WeNet更新：喜马拉雅团队在 WeNet 中支持 Squeezeformer

WeNet在正式发布两年的时间里，成为非常热门的ASR生产工具，其面向生产的属性更是深受工业界的好评。近期，喜马拉雅团队在WeNet中支持了Squeezeformer的相关工作。本文由喜马拉雅珠峰智能实验室撰写，介绍了Squeezeformer论文的复现细节，包括训练方案、流式推理以及实验结果。

喜马拉雅珠峰智能实验室：聚焦音视频以及智能语音技术，先后打造了语音合成（TTS）、语音识别（ASR）、智能审核、语音唤醒、智能音效、降噪、智能配乐、虚拟人讲书等产品和能力。通过行业领先的TTS技术，喜马拉雅用AIGC（AI生成内容）引领长音频行业的内容生产变革，让内容生产提效。推出的”AI开放平台“和辅助创作者生产工具“喜韵音坊“ 为B端和C端的用户和创作者提供服务。与此同时，音视频实验室通过AI文稿、图像生成等多项音视频技术，进一步提升喜马拉雅用户的内容消费体验。
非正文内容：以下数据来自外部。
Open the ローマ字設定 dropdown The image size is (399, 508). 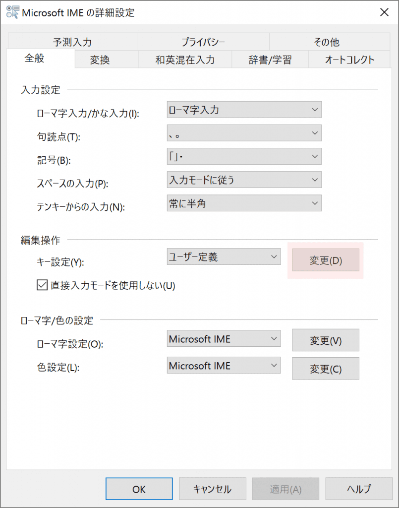point(224,339)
“单田芳声音重现”等账号下上线的运用单田芳AI合成音所制作的专辑数量已经有100多张，总播放量超过1亿。

论文介绍

由伯克利大学和谷歌合作的Squeezeformer[1]旨在推进下一代的语音识别主干网络，并达到了同等参数量下性能优于Conformer的结果，文章已经被NeurIPS 2022收录，本文尝试对其进行复现，实现中我们参考了Code[2]。

Squeezeformer相对于Conformer，主要包含4个改进点：

Temporal U-Net 结构: 作者通过实验发现ASR训练过程中，中间层的帧embedding相似度很高，因此提出在时间维度上对中间层的帧数进行压缩，在最后一层恢复的方式。
MFCF block 结构: 作者推荐采用self-attention + ffn + conv module + ffn (MFCF)的组合替代标准Conformer中ffn + self-attention + conv module + ffn(这里的1/2也被取消)。
微观架构改动: GLU被替换为Swish；同时作者推荐adaptive scale + PostLN的方式，代替单纯的PreLN或PostLN；subsampling中部分conv被替换为depthwise conv。
Scale up: 由于U-Net的结构，相同参数量的squeezeformer的FLOPs比Conformer更低，因此作者采用了scale up的方式给出了FLOPs与Conformer相同时的对比效果。

算法实现

(1) 下采样部分其中一个pointwise卷积被替换为depthwise卷积。

class DepthwiseConv2dSubsampling4(BaseSubsampling):
    """Depthwise Convolutional 2D subsampling (to 1/4 length).

        Args:
            idim (int): Input dimension.
            odim (int): Output dimension.
            pos_enc_class (nn.Module): position encoding class.
            dw_stride (int): Whether do depthwise convolution.
            input_size (int): filter bank dimension.

        """

    def __init__(
            self, idim: int, odim: int,
            pos_enc_class: torch.nn.Module,
            dw_stride: bool = False,
            input_size: int = 80,
            input_dropout_rate: float = 0.1,
            init_weights: bool = True
    ):
        super(DepthwiseConv2dSubsampling4, self).__init__()
        self.idim = idim
        self.odim = odim
        self.pw_conv = nn.Conv2d(
            in_channels=idim, out_channels=odim, kernel_size=3, stride=2)
        self.act1 = nn.ReLU()
        self.dw_conv = nn.Conv2d(
            in_channels=odim, out_channels=odim, kernel_size=3, stride=2,
            groups=odim if dw_stride else 1
        )
        self.act2 = nn.ReLU()
        self.pos_enc = pos_enc_class
        self.input_proj = nn.Sequential(
            nn.Linear(
                odim * (((input_size - 1) // 2 - 1) // 2), odim),
            nn.Dropout(p=input_dropout_rate),
        )
        if init_weights:
            linear_max = (odim * input_size / 4) ** -0.5
            torch.nn.init.uniform_(
                self.input_proj.state_dict()['0.weight'], -linear_max, linear_max)
            torch.nn.init.uniform_(
                self.input_proj.state_dict()['0.bias'], -linear_max, linear_max)
        self.subsampling_rate = 4
        # 6 = (3 - 1) * 1 + (3 - 1) * 2
        self.right_context = 6

(2) 作者通过对比相邻帧之间的Cosine Similarity发现，在Conformer模型中间层有着比较大的信息冗余，尤其是在序号更大的block。
因此采用U-Net的结构替换原始的Conformer，核心部分是TimeReductionLayer。
TimeReductionLayer 将单位帧对应时长由40ms变为80ms，即在时间维度上变为1/2。我们这里提供了1D和2D版本的TimeReductionLayer。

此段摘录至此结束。